The death toll from Japan’s worst flooding disaster in 35 years rose to more than 110 on Monday, with dozens still missing.
Record rainfall deluged central and southwestern Japan last week, causing widespread flooding, landslides, burst riverbanks and collapsed buildings.
While the rain eased off in some areas on Monday, swathes of Japan remained underwater and flood warnings were still in effect in the worst hit areas, including Okayama Prefecture.
Officials also warned of sudden showers, thunderstorms and the danger of more landslides in areas where steep mountainsides were already saturated from last week’s deluge.
On Monday morning Shinzo Abe, the prime minister, cancelled a trip scheduled to start Wednesday to Belgium, France, Saudi Arabia and Egypt in order to focus on the disaster.
Mr Abe also boosted the number of nationwide rescue workers assisting with the crisis to 73,000 as part of an emergency effort he earlier called a “race against time”.
Several million people across 19 prefectures were advised to leave their homes at various points over the weekend, with tens of thousands still reportedly seeking refuge in evacuation centres.
The number of casualties was expected to rise further this week as rescue operations continue, with 61 people still missing and many others thought to be stranded in their homes due to flooding or damaged infrastructure.
In some areas, the floodwaters began to recede on Monday, revealing the full extent of the devastation, with residents faced with cleaning up thick coats of brown mud, collapsed homes and overturned cars.
“I’ve never experienced anything like this is my life, and I’ve lived for more than 70 years,” said Hitoko Asano, 71, while cleaning her home in the badly-hit Mabi district of Kurashiki city in Okayama Prefecture.
“The washing machine, refrigerator, microwave, toaster, PC – they’re all destroyed.”
Another area devastated by the rains was Hiroshima Prefecture, where 170 patients and staff from one hospital were evacuated via helicopters and rafts through flooded streets in.

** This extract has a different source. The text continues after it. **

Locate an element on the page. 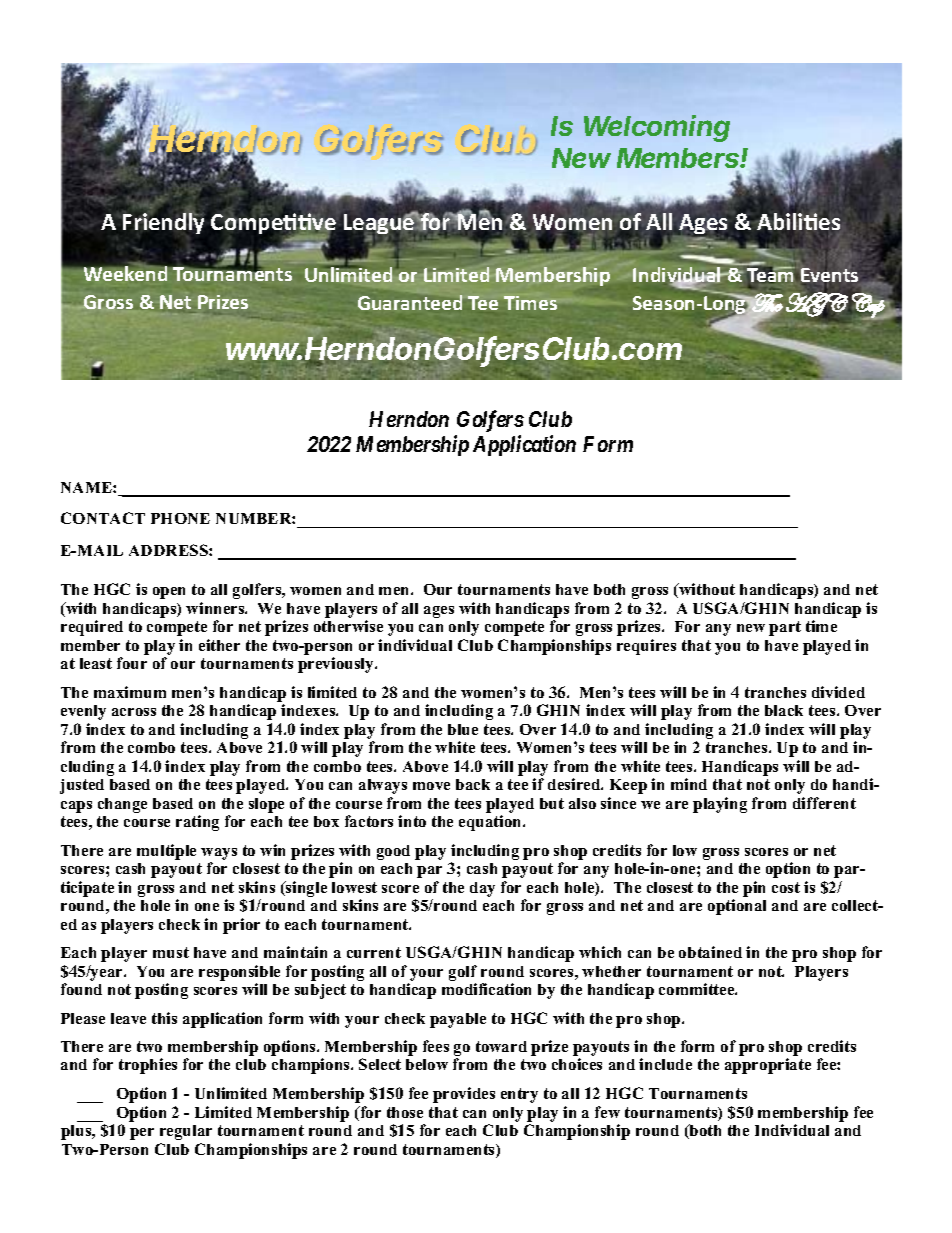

“I’m most grateful to the rescuers,” Shigeyuki Asano, a 79-year-old patient who was rescued after a night without electricity or water, told Reuters. “I feel so relieved that I am now liberated from such a bad-smelling, dark place.”
Hundreds of thousands of households were also without water supplies on Monday, while 11,200 homes had no electricity, according to power companies.
Yumeko Matsui, 23, a nursery school worker whose home in Mihara city, Hiroshima Prefecture, has been without water since Saturday, said: “We cannot take baths, the toilet doesn’t work and our food stockpile is running low.
“Bottled water and bottled tea are all gone from convenience stores and other shops.”
The deluge also hit regional industry operations, with Mazda Motor Corp, the carmakers, forced to close its head office in Hiroshima on Monday, while Panasonic, the electronics maker, suspended operations at one plant due to flooding.
It is the worst flooding disaster to hit Japan since July 1983, when 117 people were killed in heavy rains across several prefectures including Shimane in western Japan.
Ahead of last week’s deluge, the Japan Meteorological Agency issued Emergency Warnings to a number of prefectures, before 93 locations subsequently set new rainfall records within 72 hours, according to media reports.
The unusually intense rainfall was attributed to the remnants of a typhoon feeding into a seasonal rainy front, a situation exacerbated by humid warm air pouring in from the Pacific.
A similar weather pattern triggered heavy flooding in the same southwestern region of Japan a year ago, which also killed dozens and caused extensive damage.